U.R Ananthamurthy (right) releasing the CD of A.N. Prasanna's (left) Nooru Varshada Ekantha in Bangalore. Former Bangalore University Vice-Chancellor M.S. Thimmappa (second right) and critic C.N. Ramachandran are seen.— File photo: Sampath Kumar G.P.  

Colombia may be thousands of miles away from Karnataka, but its best-known writer Gabriel Garcia Marquez, who passed away Thursday night, has left an indelible impression on the minds of Kannada readers.

The 87-year old Latin American novelist, short-story writer, screenwriter and journalist was widely admired here and many of his works have been translated into Kannada. His novels have also been adapted to theatre.

Noted writer and translator S. Diwakar was among the first to translate Marquez’s works into Kannada. He translated the short story, There are no thieves in this town, into Kannada as Ee Urinalli Kallare Illa in the 80s.

Mr. Diwakar is now engrossed in bringing Marquez’s Chronicle of a Death Foretold , a work of allegorical fiction, into Kannada, as Ondu Saavina Munsuchana Vruttanta.

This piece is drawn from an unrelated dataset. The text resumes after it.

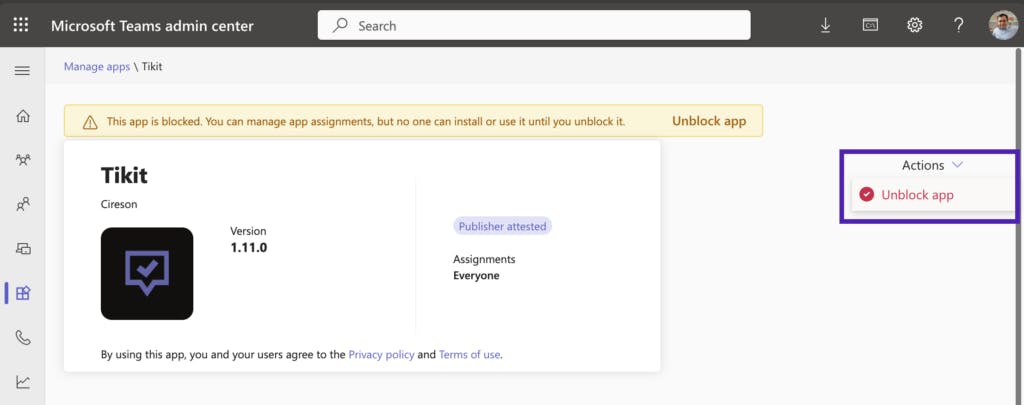Open the settings gear icon

pyautogui.click(x=914, y=25)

“It is not easy to translate Marquez into Kannada. To bring the tone of original work, one should have the ability to translate the longish sentences in his works without breaking them,” he told The Hindu . After Leo Tolstoy, it was Marquez who mesmerised every section of society and reached out to them, he added.

Among other writers, Narahalli Balasubrahmanya translated select short stories of Marquez as Marquez Kathegalu in 1994.

Journalist and writer Ravi Belegere adapted his Love in the Time of Cholera , which examines romantic love in myriad forms as Mandovi . Writer S. Gangadharaiah translated The Fragrance of Guava: Conversation with Gabriel Garcia Marquez into Kannada. Writer Bidarahalli Narasimhamurthy has prepared a Marquez Reader for the Karnataka Book Authority.

Writer and cine critique A.N. Prasanna translated One Hundred Years of Solitude , the widely acclaimed work and considered by many as the author’s masterpiece, into Kannada as Nooru Varshada Ekanta .

L.S. Sheshagiri Rao translated Chronicle of a Death Foretold into Kannada as Ondu Savina Vruttanta . Writer Srinivasa Vaidya recently translated No One Writes to the Colonel into Kannada .

A few enthusiastic writers have translated short stories of Marquez and published in Sunday supplements of Kannada newspapers. Rangavalli, a theatre group from Mysore, has been staging the adapted version of There are no thieves in this town in Rangashankara.

Describing Marquez as the “writers’ writer”, noted critique H.S. Raghavendra Rao said Kannada readers were attracted towards magical realism as they were disillusioned with realism and modernism.

The other reason was Indian writing tradition’s closeness to the aspect of magical realism. Pablo Neruda and Marquez influenced Indian poetry and fiction more than any other Latin American writers, he said. Artist Chandranath, who did illustrations for some of Marquez’s works in Kannada, said he cannot be called an outsider.